_Work request_
Go through the records and count the lines where the string "checkbox" occurs. Reply with the number only.

Saved entries:

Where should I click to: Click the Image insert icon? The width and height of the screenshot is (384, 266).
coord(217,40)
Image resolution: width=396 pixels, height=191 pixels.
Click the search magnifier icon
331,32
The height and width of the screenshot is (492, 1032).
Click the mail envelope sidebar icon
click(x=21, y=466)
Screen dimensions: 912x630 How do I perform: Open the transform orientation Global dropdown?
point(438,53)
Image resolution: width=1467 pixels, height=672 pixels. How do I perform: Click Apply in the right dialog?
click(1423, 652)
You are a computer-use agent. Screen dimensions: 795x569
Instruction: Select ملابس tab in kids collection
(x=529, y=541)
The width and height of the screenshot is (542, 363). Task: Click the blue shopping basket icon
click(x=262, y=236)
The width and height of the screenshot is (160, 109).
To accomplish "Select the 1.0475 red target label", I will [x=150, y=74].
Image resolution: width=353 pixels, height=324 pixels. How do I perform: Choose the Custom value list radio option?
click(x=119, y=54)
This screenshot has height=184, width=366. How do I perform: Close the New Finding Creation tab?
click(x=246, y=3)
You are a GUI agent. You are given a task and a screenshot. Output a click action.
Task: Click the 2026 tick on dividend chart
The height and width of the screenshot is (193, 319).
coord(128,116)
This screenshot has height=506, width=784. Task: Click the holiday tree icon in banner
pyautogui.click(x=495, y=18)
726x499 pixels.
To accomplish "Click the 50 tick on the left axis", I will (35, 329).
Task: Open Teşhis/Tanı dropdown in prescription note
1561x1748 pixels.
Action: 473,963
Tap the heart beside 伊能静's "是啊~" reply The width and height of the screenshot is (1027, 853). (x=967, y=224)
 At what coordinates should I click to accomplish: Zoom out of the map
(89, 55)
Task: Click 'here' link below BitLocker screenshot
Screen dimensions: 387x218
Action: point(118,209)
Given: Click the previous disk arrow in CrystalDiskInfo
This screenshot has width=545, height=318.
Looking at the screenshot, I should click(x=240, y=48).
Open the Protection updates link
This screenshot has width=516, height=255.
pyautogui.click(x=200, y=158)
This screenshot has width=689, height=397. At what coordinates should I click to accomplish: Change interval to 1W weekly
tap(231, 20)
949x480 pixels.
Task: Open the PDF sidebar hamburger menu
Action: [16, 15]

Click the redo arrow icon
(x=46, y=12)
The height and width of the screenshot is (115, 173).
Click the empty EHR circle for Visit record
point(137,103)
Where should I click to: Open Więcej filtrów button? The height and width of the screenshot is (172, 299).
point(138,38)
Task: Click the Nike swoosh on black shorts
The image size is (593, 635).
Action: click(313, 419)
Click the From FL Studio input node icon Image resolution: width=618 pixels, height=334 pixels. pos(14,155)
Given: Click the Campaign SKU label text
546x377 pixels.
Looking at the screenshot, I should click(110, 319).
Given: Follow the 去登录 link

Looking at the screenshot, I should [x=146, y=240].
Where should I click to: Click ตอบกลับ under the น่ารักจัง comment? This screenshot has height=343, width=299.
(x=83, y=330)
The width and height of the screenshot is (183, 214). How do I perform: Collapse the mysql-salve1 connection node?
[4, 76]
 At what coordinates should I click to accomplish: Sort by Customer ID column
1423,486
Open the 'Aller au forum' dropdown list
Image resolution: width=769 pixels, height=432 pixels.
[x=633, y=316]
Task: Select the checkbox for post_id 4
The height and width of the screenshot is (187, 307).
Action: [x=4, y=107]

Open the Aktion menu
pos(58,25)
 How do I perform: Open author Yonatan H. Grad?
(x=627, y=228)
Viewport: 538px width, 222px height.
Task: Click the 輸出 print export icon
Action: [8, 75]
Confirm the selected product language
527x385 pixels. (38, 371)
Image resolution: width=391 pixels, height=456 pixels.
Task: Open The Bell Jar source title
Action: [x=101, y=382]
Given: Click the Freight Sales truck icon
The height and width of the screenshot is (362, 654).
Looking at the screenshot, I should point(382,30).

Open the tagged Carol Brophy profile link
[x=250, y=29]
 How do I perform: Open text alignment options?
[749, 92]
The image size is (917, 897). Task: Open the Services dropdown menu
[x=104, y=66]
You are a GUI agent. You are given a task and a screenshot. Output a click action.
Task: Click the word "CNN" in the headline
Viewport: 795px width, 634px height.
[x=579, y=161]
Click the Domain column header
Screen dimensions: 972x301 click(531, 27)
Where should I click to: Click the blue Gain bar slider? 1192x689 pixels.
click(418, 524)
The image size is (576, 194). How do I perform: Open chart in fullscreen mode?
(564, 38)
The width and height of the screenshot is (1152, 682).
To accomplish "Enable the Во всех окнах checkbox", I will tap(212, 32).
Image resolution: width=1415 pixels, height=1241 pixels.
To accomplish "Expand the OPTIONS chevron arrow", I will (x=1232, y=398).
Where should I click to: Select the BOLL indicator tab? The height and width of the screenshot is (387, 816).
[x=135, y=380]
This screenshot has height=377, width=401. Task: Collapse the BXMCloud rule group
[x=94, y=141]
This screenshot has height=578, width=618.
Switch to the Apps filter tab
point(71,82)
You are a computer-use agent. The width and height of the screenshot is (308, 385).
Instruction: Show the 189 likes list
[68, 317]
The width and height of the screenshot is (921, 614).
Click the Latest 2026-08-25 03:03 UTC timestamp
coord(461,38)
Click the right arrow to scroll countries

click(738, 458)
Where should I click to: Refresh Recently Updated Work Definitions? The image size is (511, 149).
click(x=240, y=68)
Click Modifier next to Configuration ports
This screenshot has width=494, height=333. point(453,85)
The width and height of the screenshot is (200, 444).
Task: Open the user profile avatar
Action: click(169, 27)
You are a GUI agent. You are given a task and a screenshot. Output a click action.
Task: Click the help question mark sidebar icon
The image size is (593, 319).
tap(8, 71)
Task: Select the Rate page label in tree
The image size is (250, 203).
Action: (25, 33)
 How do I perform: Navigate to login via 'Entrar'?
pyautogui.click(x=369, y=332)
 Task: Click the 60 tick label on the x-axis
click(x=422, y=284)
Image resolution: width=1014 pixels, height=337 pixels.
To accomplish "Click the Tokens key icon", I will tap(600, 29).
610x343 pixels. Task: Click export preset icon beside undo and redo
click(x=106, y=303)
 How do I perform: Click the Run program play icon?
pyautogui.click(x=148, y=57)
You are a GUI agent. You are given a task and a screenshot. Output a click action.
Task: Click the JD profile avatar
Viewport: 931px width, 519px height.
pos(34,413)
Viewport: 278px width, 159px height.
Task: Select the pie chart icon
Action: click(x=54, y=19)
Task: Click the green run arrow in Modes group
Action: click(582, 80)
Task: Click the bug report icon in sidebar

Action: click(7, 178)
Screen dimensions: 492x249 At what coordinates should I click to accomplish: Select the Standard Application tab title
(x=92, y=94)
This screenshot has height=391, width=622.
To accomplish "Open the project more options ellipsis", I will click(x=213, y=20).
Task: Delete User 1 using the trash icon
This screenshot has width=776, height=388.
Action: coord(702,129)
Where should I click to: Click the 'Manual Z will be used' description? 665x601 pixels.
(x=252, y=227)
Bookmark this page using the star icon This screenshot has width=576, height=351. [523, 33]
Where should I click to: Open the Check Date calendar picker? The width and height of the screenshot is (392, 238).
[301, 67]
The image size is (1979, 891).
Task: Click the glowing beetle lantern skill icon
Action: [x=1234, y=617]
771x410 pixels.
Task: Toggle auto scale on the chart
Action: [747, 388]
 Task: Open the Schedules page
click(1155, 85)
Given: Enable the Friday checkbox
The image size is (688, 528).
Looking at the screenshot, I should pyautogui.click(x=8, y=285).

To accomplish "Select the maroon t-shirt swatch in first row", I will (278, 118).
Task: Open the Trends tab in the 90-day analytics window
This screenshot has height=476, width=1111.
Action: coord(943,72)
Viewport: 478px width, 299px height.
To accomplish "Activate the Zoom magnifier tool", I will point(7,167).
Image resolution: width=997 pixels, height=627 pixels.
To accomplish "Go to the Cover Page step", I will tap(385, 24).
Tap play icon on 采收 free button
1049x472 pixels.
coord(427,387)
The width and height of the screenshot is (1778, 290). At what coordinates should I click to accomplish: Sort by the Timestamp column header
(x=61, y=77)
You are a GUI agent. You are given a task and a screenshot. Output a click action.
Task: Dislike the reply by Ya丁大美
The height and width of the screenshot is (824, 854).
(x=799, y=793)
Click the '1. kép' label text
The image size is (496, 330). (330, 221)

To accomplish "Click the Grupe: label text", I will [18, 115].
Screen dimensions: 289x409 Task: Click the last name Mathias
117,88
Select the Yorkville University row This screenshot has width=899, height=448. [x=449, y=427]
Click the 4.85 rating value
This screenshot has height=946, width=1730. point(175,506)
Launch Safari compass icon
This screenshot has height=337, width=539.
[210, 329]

_Result below_
3